Hey... Thanks for the Congratulations. We are very happy. It has only been nine years in the making.

Bailey, Nick and myself decided that we would love to have a song, even if it is obnoxious lo-fi music, it would still be great.
 
Oh yeah: congratualations Nick and Lisa! Hooray for lasting 9 years! Murf wishes you good things in the future!
 
In reply to Artmaxis

Fruity loops can change the pitch and time of the sound very easily. You just load the sound and it lets your tweak it in all sorts of ways, like pitch, time, etc. You can even run things through some different filters, like a classic Low-pass filter, etc.

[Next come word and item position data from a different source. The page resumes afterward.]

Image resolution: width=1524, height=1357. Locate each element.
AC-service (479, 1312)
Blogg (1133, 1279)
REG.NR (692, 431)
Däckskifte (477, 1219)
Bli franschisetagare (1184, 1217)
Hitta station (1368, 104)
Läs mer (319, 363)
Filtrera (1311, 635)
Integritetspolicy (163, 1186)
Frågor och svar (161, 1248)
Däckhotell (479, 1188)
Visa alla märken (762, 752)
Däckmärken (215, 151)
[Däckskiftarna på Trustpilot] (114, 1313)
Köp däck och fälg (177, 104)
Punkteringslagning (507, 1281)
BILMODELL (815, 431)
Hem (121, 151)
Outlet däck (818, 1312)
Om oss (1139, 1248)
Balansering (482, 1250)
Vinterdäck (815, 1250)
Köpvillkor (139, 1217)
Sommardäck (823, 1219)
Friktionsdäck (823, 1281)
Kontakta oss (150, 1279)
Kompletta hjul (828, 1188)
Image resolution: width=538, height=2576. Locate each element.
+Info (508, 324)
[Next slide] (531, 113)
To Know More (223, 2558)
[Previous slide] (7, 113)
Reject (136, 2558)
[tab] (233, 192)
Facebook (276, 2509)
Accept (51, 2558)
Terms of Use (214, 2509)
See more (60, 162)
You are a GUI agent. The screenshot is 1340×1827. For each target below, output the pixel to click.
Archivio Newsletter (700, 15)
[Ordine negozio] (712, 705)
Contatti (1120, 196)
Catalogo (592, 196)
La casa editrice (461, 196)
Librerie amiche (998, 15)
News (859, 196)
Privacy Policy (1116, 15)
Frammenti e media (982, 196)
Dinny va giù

The samples that I made were recorded using my old minidisc recorder and a cheap microphone from wal-mart. If you heard the samples in there entirety, you would hear that they are fuzzy and crappy sounding. But in the song all you hear are the moments that the sound spikes, like the sampled bike bell. There's not enough time for you to notice the crappy quality. But that low-quality probably adds to the sound, in my opinion. Who wants sparkling clear recordings? Things that are too clear make me nervous. I want there to be some grit and noise in there. That's why the woman talking and the train are in there, and why I used a Commodore 64 sample set. Because they've all got a little noise in them. You gotta have a little noise or things will sound too mechanical and digitial.

Oh! And you should check out this month's issue of Electronic Musician (I was reading it on my lunch break.) It has a really big article comparing all the best entry-level sound recorders and sequencers. Fruity loops, now called "FL studio" comes off sounding the most versatile, though.

What a long boring response I have given.